PORTRAIT

Thierry Romanens, la vie à fond

Le comédien et chanteur au grand cœur ressuscite Emil Zatopek dans «Courir», un spectacle musical et trépidant. A voir ou revoir dès jeudi au TKM, à Renens

Parce qu’on le sait timide, on imaginait Thierry Romanens taiseux et récalcitrant. C’est tout l’inverse. Au café de L’Evêché, à Lausanne, le comédien et chanteur se livre tambour battant. Son passé, ses projets, sa famille, ses lectures, ses convictions. Aucun sujet ne freine l’humoriste qui aime la fête et les gens. Il parle même de son rapport à la religion et à la foi. Sur un rythme haletant, parfaitement en phase avec le spectacle Courir, qu’il reprend ce jeudi au TKM, Théâtre Kléber-Méleau, à Renens. L’évocation de l’incroyable épopée d’Emil Zatopek, sur un texte de Jean Echenoz et une musique de Format A3, trio de jazz qui, présent sur le plateau, traduit à la perfection les pulsations de l’action.

Section des données:
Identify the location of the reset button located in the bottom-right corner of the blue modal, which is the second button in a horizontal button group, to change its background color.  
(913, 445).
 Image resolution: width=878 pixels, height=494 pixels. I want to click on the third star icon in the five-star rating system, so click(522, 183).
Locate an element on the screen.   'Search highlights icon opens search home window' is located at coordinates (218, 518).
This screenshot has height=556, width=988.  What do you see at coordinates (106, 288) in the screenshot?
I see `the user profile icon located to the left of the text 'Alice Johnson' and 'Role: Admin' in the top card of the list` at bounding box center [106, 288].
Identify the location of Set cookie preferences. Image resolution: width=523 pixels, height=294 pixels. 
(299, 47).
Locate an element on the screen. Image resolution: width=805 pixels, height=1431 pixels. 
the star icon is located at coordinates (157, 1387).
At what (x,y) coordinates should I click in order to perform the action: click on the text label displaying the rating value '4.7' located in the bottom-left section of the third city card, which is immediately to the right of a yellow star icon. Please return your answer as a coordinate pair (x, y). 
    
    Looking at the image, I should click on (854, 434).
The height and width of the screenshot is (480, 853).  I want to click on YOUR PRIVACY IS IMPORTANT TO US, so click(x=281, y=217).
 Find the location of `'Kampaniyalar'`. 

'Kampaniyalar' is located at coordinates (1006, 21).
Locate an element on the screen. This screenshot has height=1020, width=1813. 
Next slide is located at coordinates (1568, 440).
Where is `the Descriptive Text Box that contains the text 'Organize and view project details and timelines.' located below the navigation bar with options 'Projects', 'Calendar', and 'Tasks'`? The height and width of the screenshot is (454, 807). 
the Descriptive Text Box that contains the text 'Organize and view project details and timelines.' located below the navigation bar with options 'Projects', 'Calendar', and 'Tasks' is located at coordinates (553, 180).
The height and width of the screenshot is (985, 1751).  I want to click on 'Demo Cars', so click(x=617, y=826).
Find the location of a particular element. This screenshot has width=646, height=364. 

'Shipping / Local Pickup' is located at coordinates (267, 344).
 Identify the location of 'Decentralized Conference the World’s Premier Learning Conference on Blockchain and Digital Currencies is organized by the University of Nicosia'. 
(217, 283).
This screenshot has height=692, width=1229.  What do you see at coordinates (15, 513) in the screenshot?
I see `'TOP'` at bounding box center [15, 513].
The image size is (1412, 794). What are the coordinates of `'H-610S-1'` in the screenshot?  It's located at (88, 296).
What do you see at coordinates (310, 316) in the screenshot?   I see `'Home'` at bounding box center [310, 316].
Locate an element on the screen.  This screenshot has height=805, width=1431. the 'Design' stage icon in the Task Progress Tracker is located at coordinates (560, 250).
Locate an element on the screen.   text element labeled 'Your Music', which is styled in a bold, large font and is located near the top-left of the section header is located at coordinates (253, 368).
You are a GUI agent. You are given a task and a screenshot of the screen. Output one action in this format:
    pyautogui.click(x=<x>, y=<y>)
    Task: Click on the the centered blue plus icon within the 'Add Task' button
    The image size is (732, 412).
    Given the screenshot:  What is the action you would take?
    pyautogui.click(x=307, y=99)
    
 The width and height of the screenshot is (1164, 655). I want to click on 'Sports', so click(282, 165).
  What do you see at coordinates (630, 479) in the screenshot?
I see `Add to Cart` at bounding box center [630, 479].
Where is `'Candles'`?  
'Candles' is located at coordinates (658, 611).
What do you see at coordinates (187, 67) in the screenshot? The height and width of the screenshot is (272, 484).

Travail à faire:
A. Répondez aux questions suivantes sur le portrait de Thierry Romanens :
(i) Dans quel café, et dans quelle ville, a lieu la rencontre ?
(ii) Qui signe le texte du spectacle Courir ?
(iii) Quel personnage ce spectacle ressuscite-t-il ?
B. Dans le portrait de Thierry Romanens, relevez tous les sujets énumérés dans la phrase qui commence par « Son passé ».
C. Rédigez la suite du portrait de Thierry Romanens, s'il vous plaît, à partir de la dernière phrase.

Corrigé des exercices:
A.
(i) Au café de L'Evêché, à Lausanne.
(ii) Jean Echenoz.
(iii) Emil Zatopek.

B. Son passé, ses projets, sa famille, ses lectures, ses convictions.

C.
D’accord, la course à pied est un virus contemporain, un archi-trend du moment. Mais pourquoi ressusciter une star des années cinquante? «Ce n’est pas l’athlète qui m’a attiré d’abord, mais le livre de Jean Echenoz, répond Thierry Romanens. Après mon spectacle musical sur le poète Alexandre Voisard, je voulais poursuivre avec cette combinaison de textes et de musique, tout en ajoutant le jeu théâtral. Quand j’ai vu ce titre Courir, j’ai directement senti le mouvement que pourrait contenir ce roman.»